Second, it's important to know what materials are reviewed by the VE prior to the disability hearing. Before the hearing, the ALJ (or designee) will provide the VE with copies of all evidence relating to the claimant's vocational history.
If additional vocational evidence is received at the hearing, the ALJ should provide it to the VE for review before the VE testifies.
Past work summary/history
Prior ALJ decisions
Previous VE work summaries or interrogatories
VE’s do not typically have access to the entire file.
Third, it's important to know what a VE does once assigned to a SSA disability case. The VE will review the provided evidence and prepare a past work summary. This summary should outline all work in the last 15 years. At a minimum, the summary should include the DOT descriptor code along with the SVP and exertional level per the DOT. The ALJ may use a VE before, during, or after the hearing. If a VE has had prior contact with the claimant, either professional or personal, they should recuse themselves from the case. A VE does not need to recuse themselves if prior contact was as a VE in a previous SSA hearing.
Fourth, it's important to know what a VE does at the SSA disability hearing. At the disability hearing, VEs will:
Summarize the claimants past work, focusing on the past 15 years.
Conduct a transferrable skills analysis, if needed.
Answer hypotheticals posed by the ALJ.
If permitted by the ALJ, respond to cross examination from the attorney, representative, or the claimant themselves.
Depending on the ALJ presiding over the case, the VE may or may not attend the entire disability hearing.
Fifth, it's important to know that the VE is not permitted to do any of the following:
Provide a medical opinion.
Determine whether a claimant is disabled under the Social Security Act.
Determine whether the claimant is credible and telling the truth.
Provide an opinion about whether the number of jobs that exist nationally are significant. That is a legal conclusion reserved for the ALJ.
Consider individual hiring practices. We do not consider IF the claimant can find or secure a job, only if they can PERFORM the job.
Find that an individual can perform a job with accommodations. If accommodations are needed to perform a specific job then the claimant is unable to perform that specific job under the SSA’s Rules and Regulations.
A Vocational Expert's Practice Pointers for Attorneys Handling Social Security Disability Hearings
First, submit to the record a detailed past work history 30 days before the date of the hearing.
What information are VEs looking for in the past work history?
The worker’s relationship to data, people, and things (worker functions);
The methodologies and techniques employed (work fields);
The machines, tool, equipment and work aids used;
The materials, products, subject matter, or services which would result (MPSMS).
Second, be familiar with the materials VE’s typically reference:
Dictionary of Occupational Titles (DOT)
Revised Handbook for Analyzing Jobs (RHAJ)
Selected Characteristics of Jobs (SCO)
Occupational Outlook Handbook
Transitional Classification of Jobs, 6th edition
Bureau of Labor Statistics (BLS) information (county business patterns, surveys, census reports)
The Journal of Forensic Vocational Analysis, The Rehabilitation Professional, etc.
Third, use vocationally relevant terminology when asking questions of a VE. Limitations must be quantifiable.
Less helpful questions: “Can my client work if he/she is taking narcotic painkillers?”
More helpful questions: “Due to the drowsy effects of narcotic pain medication, it is foreseeable that my client would need a 30-60 minute nap daily. These naps would occur at unpredictable times. Is this conductive to competitive work?”
More helpful questions: “Due to mental impairments, my client may exhibit the behavior of a physically aggressive outburst towards a co-worker, supervisor, or member of the public. What is the tolerance for physical outbursts in the work environment?”

-.-.-

Work instructions:
(1) Decide whether each statement agrees with the text on vocational experts. Answer yes or no for each, and quote the words of the text that decide it.
(a) The past work summary prepared by the VE should cover all work in the last 15 years.
(b) A VE must recuse themselves if their prior contact with the claimant was as a VE in a previous SSA hearing.
(c) VEs typically have access to the entire file.
(2) Repeat the passage of the text on vocational experts starting at "Third, it's important" and ending at "by the ALJ.".
The data below comes from a separate source and has no connection to the text on vocational experts.

-.-.-

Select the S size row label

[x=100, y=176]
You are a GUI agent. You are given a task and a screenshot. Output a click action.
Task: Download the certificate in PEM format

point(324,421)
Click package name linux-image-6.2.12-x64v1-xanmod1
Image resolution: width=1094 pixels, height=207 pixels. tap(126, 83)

-.-.-

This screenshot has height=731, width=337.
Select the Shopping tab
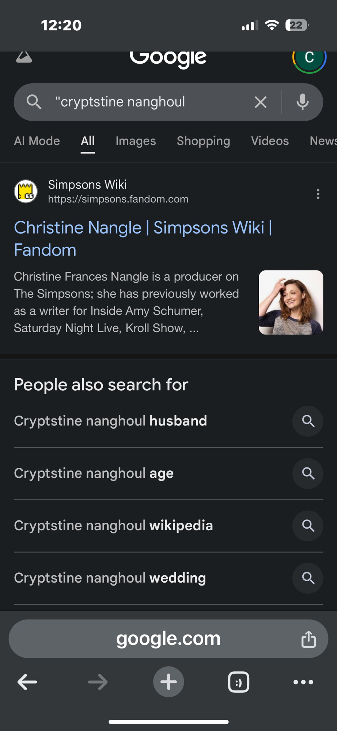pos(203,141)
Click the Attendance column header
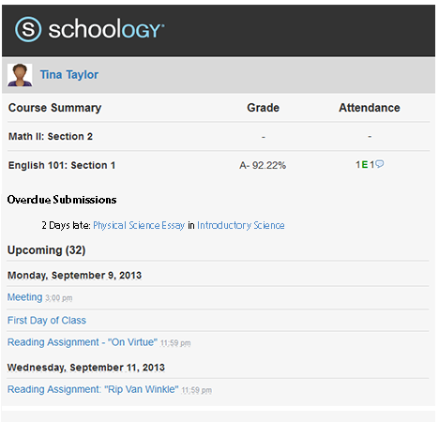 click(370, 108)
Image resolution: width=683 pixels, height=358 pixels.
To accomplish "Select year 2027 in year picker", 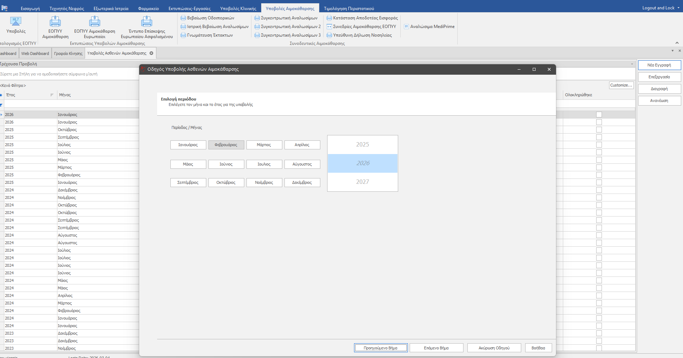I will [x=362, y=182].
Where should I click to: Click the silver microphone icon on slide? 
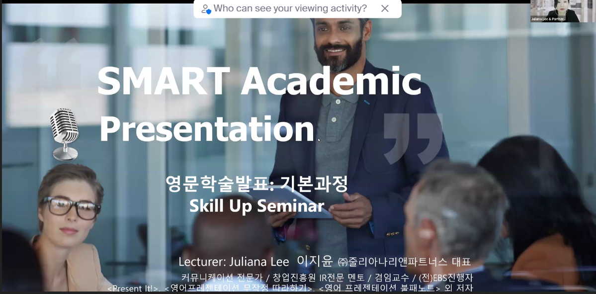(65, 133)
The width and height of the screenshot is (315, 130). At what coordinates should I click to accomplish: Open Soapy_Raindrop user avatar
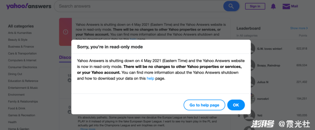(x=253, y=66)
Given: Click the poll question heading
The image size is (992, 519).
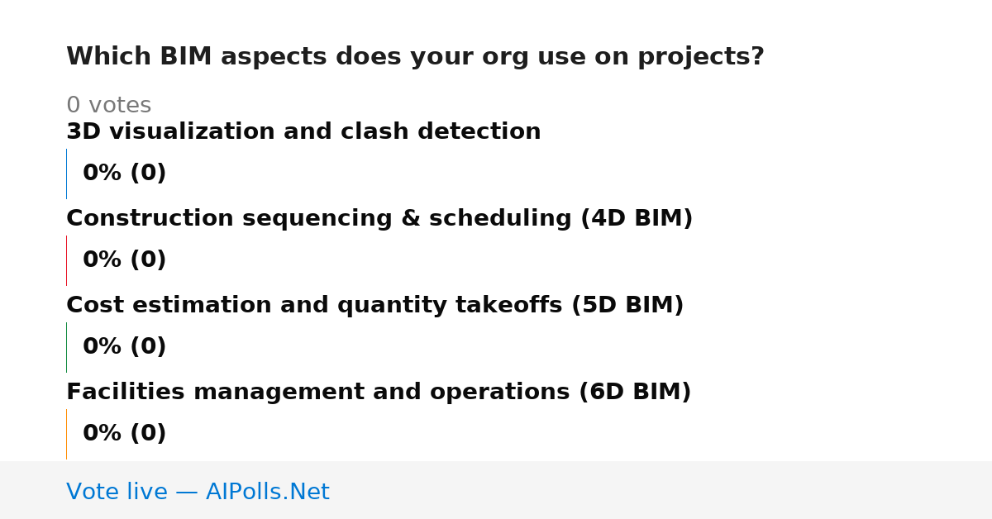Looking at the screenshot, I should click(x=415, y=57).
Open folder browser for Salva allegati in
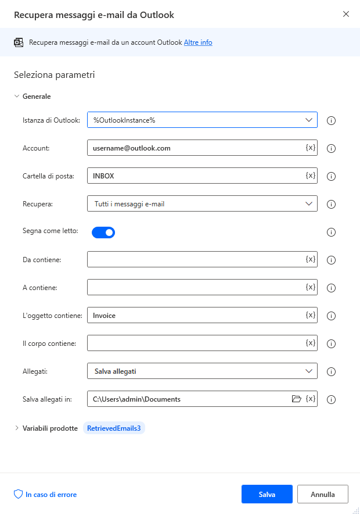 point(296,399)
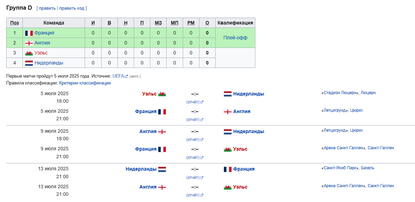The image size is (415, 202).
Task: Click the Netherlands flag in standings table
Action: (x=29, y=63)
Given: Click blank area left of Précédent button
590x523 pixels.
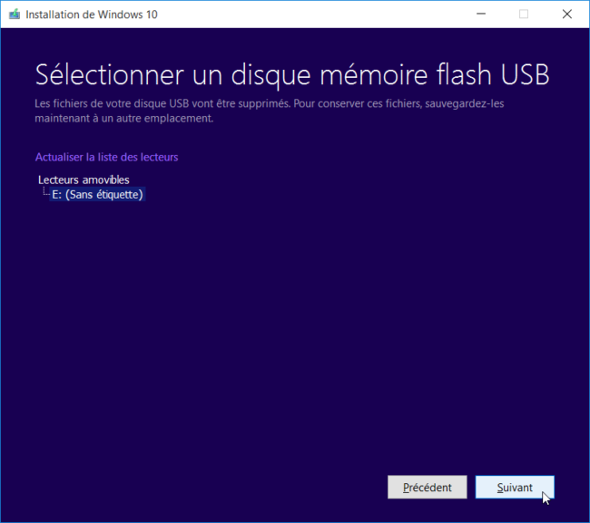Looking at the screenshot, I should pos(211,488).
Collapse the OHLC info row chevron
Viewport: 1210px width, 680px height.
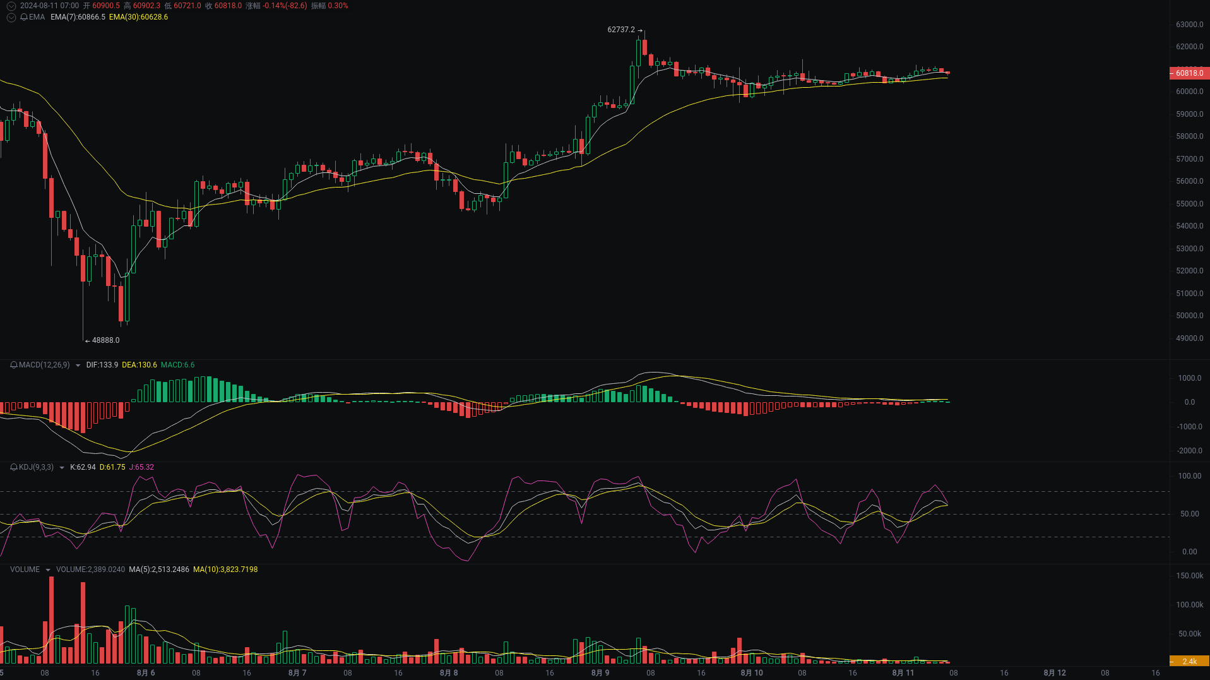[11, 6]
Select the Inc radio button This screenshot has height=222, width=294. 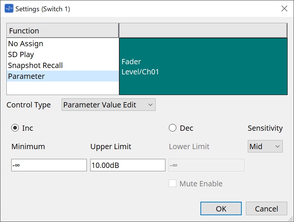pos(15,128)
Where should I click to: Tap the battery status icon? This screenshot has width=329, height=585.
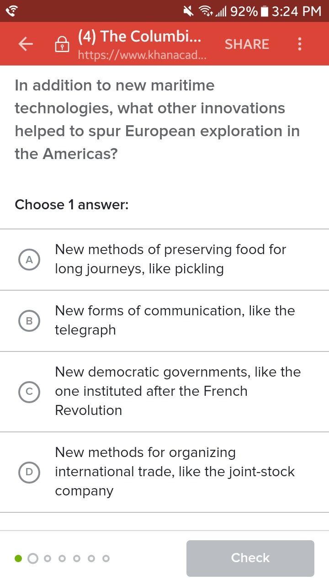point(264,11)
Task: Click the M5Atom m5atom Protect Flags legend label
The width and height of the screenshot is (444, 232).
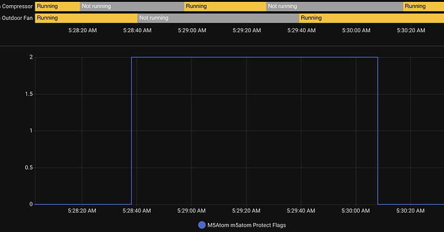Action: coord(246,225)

-.-.-

Answer list:
(1)
(a) Yes: "This summary should outline all work in the last 15 years."
(b) No: "A VE does not need to recuse themselves if prior contact was as a VE in a previous SSA hearing."
(c) No: "VE’s do not typically have access to the entire file."

(2)
Third, it's important to know what a VE does once assigned to a SSA disability case. The VE will review the provided evidence and prepare a past work summary. This summary should outline all work in the last 15 years. At a minimum, the summary should include the DOT descriptor code along with the SVP and exertional level per the DOT. The ALJ may use a VE before, during, or after the hearing. If a VE has had prior contact with the claimant, either professional or personal, they should recuse themselves from the case. A VE does not need to recuse themselves if prior contact was as a VE in a previous SSA hearing.
Fourth, it's important to know what a VE does at the SSA disability hearing. At the disability hearing, VEs will:
Summarize the claimants past work, focusing on the past 15 years.
Conduct a transferrable skills analysis, if needed.
Answer hypotheticals posed by the ALJ.